The normal function of p53 is to monitor the replication of DNA during the cycle of cell division. If DNA damage is detected, p53 is responsible for either arresting the cycle until repairs can be made or sending the cell into apoptosis, or regulated cell death. When p53 is unable to perform this function, the frequent result is cancerous growth of the cell.

Earlier work by Berger and others, including Wistar associate professor Thanos Halazonetis, D.D.S., Ph.D., a coauthor on the current study, had shown that p53 uses a family of molecules called HATs, or histone acetyltransferases, to activate the genes that it controls. HATs, which act on small proteins called histones, are themselves at heart of larger understanding of gene control that is still developing.

In this emerging scheme, long strands of DNA are seen to coil themselves around histones to create sub-chromosomal structures called nucleosomes. Genes along the tightly wrapped DNA cannot be physically accessed by the cellular machinery of transcription, and so their expression is repressed. The coils of DNA around the histones must first be loosened to permit gene expression. HATs are enzymes that add an acetyl molecule to the histone, which has the effect of loosening the DNA coils.

To further explore HAT activity in relation to p53, Berger and her colleagues created mutations at the four specific sites on p53 where HATs are known to acetylate the molecule, thus disabling the process.

"What we found was that the mutations at p53's acetylation sites significantly reduced its efficiency as a transcriptional activator and almost entirely abrogated its ability to arrest the cell cycle," says Wistar staff scientist Nickolai A. Barlev, Ph.D., lead author on the Molecular Cell study. "This was the first direct evidence that acetylation is critical for p53's function."

"While we saw no effect on p53's ability to bind to DNA," says Berger, "the molecule was severely limited in its ability to activate transcription without the acetylation events that would ordinarily follow binding to DNA. We also demonstrated the acetylation process to be multi-step: acetylation of p53 triggers the histone acetylation required to promote gene transcription."

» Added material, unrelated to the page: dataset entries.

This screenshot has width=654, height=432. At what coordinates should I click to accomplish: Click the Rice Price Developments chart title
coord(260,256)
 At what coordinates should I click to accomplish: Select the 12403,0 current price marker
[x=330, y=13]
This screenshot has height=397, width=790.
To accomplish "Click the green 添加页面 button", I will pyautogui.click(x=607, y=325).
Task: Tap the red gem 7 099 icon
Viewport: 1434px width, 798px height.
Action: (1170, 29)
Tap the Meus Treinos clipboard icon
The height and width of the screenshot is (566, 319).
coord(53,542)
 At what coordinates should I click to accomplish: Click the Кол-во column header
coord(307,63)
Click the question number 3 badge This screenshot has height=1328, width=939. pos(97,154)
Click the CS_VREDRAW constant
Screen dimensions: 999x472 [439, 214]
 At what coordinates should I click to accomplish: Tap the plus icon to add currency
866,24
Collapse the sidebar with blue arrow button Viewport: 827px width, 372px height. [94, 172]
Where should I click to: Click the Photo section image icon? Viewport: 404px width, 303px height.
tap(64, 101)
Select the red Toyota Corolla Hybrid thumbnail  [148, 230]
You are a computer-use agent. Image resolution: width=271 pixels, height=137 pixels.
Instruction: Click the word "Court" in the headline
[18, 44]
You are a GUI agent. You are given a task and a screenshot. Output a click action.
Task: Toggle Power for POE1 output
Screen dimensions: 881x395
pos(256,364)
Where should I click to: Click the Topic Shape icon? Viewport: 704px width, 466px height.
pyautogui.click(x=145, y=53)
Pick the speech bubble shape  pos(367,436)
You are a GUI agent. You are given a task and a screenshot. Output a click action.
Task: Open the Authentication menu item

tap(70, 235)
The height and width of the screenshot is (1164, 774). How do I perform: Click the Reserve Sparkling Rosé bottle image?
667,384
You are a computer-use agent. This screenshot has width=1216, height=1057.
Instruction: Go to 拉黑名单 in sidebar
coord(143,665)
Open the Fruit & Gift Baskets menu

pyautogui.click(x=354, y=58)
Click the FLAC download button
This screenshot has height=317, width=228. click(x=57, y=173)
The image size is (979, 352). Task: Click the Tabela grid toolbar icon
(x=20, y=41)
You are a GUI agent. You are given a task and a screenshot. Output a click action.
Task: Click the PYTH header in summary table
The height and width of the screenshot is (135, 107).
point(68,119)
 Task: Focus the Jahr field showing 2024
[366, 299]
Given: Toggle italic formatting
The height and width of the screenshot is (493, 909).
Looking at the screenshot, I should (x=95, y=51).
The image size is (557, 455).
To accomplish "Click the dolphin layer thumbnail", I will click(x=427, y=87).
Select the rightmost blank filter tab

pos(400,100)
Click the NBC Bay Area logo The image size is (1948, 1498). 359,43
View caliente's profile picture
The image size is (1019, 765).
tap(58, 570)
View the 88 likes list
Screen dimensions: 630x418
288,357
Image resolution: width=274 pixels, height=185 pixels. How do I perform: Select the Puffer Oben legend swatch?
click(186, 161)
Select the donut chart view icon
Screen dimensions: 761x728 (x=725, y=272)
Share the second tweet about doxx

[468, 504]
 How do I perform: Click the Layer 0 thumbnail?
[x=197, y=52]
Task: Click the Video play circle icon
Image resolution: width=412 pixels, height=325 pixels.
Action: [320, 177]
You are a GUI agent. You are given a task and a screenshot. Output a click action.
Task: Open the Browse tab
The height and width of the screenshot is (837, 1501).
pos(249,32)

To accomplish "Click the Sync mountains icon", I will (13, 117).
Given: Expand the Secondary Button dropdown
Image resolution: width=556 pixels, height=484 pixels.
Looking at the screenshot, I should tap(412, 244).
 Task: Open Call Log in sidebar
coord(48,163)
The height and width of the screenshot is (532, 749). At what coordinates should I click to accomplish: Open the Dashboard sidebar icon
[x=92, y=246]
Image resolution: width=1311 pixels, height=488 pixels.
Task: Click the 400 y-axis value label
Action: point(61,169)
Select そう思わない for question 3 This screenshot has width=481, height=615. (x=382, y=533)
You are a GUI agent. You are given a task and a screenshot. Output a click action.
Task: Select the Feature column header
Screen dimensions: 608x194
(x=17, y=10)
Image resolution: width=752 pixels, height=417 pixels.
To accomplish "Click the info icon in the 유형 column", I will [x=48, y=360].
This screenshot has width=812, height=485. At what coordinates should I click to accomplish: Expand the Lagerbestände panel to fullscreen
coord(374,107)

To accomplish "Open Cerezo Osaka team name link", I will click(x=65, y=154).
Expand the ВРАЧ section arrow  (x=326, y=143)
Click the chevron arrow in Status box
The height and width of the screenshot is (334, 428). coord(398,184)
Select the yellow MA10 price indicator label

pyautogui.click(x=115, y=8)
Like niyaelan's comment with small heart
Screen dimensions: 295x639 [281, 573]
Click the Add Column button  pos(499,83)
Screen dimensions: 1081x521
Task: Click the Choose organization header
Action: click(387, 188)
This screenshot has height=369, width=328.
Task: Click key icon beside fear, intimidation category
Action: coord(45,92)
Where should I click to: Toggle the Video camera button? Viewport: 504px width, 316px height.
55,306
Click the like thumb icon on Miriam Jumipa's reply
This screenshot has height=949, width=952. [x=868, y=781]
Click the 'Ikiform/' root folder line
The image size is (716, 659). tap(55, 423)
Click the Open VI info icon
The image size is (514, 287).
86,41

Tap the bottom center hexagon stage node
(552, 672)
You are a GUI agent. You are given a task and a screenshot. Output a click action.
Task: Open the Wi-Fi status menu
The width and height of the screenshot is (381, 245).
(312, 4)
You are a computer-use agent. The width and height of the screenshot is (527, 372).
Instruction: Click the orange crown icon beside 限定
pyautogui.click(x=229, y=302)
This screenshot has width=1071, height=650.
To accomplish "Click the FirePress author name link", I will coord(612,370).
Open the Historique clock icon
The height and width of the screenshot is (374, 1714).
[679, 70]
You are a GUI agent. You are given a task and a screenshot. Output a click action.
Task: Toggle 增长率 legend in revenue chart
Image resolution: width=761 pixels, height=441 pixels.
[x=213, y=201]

In addition to senior author Berger, lead author Barlev, and collaborating coauthor Halazonetis, the remaining coauthors on the Molecular Cell study are Lin Liu, Nabil H. Chehab, Kyle Mansfield, and Kimberly G. Harris, all at The Wistar Institute. The research was supported by a National Cancer Institute grant.

The Wistar Institute is an independent nonprofit research institution dedicated to discovering the causes and cures for major diseases, including cancer and AIDS. The Institute is a National Cancer Institute-designated Cancer Center - one of the nation's first, funded continuously since 1968, and one of only 10 focused on basic research. Founded in 1892, Wistar was the first independent institution devoted to medical research and training in the nation. Since the Institute's inception, Wistar scientists have helped to improve world health through the development of vaccines against rabies, rubella, rotavirus, cytomegalovirus, and other viruses and the identification of genes associated with breast, lung, prostate and other cancers.